Three Lane Highway: four and a half shocking Dota facts they don't want you to know

Three Lane Highway is Chris' sometimes earnest, sometimes silly column about Dota 2.

Dota 2 is a complicated game. Everybody knows that. It's so complicated that nobody understands it completely, and that's why we surround ourselves with experts who are able to pierce through Dota's thick fog of mechanical noise to deliver sound commentary and guidance. Today, I am your guide. Tens of minutes have been invested in bringing you the following Dota secrets: cold scientific facts that they don't want you to know.

FACT #1: Wards exist in a state of quantum uncertainty.

You will note that Dota 2 does not keep track of the amount of gold each player has spent on support items—wards, smoke, courier upgrades and so on. This is not an error. It is impossible for the game to record this information because support items do not exist in the way that you or I readily understand.

Like Schrödinger's cat, wards only exist when they are observed by the rest of the team. Until this happens they are both bought and unbought , placed and unplaced. As a support player you may believe that you have bought and placed wards, but this is not the case until your carry, offlaner or mid agrees that you have done so.

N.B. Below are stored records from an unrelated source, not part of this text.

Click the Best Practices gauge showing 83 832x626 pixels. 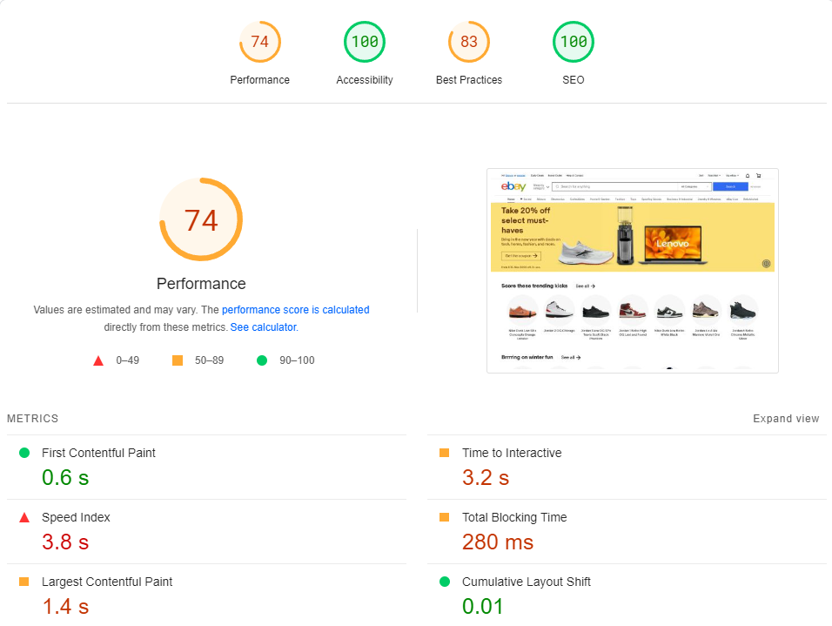click(x=468, y=41)
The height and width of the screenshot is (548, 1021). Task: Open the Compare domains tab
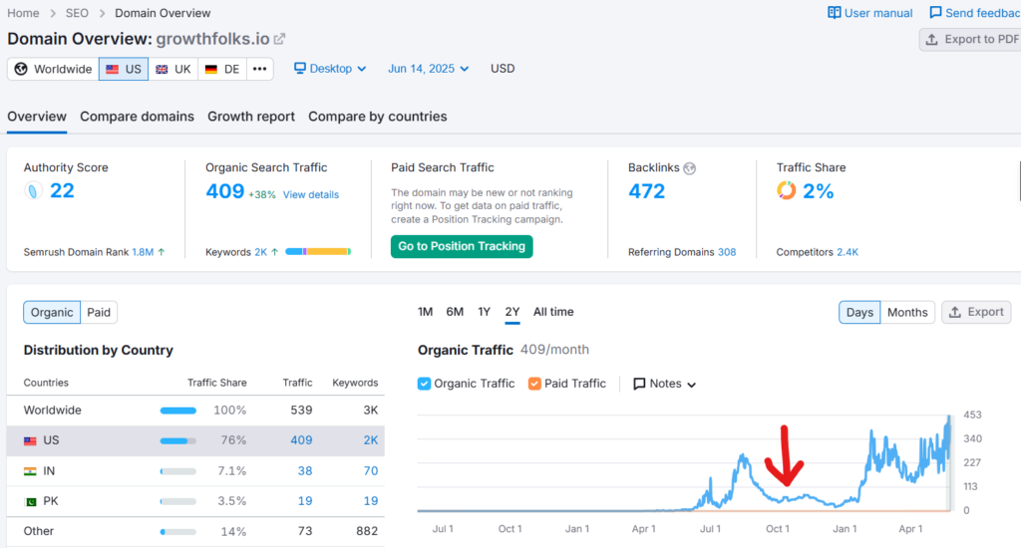coord(137,117)
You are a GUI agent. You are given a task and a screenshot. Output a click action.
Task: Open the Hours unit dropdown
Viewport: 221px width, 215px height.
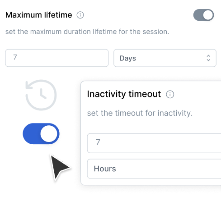[154, 169]
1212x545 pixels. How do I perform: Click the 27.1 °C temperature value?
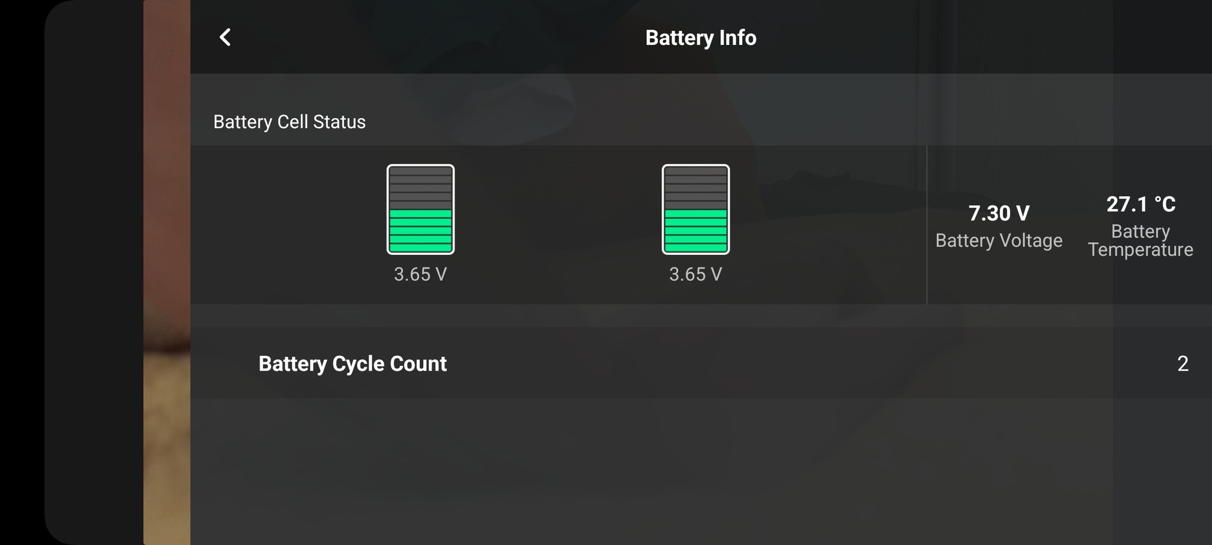pos(1140,205)
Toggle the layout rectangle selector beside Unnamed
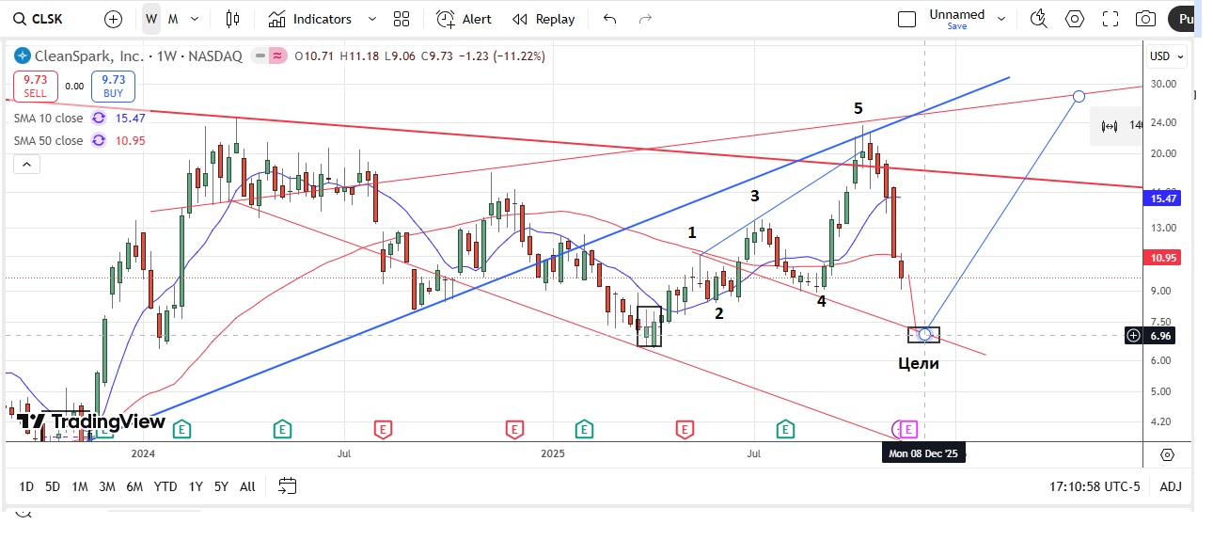1213x540 pixels. tap(906, 19)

This scenario is complicated by several factors. Every skillshot your team misses reduces the number of wards that you have effectively bought. Every time your carry is killed, your wards cease to exist: you never placed them, they had no warning, and everything—everything!—is your fault.

If an allied Mirana misses enough point blank Sacred Arrows, for example, then it is actually possible to reduce the number of observed wards on the map below zero . Not only did you not ward in the way that this particular player would like, you have not warded in the entire game. In fact you have warded so little that perhaps you are reducing the number of wards in other people's games right now .

"GG support no brain" Mirana might say, as another Sacred Arrow sails past an immobilised enemy three feet away. "Report rubick."

Just as the world seemed complete and unchangeable to the peanut-brained tyrannosaur, Mirana's belief in your failure will be unshakable long past the point where the game is lost. You could protest, but science is on her side: you might think you bought wards, but if you had bought wards, I wouldn't suck so much, now, would I .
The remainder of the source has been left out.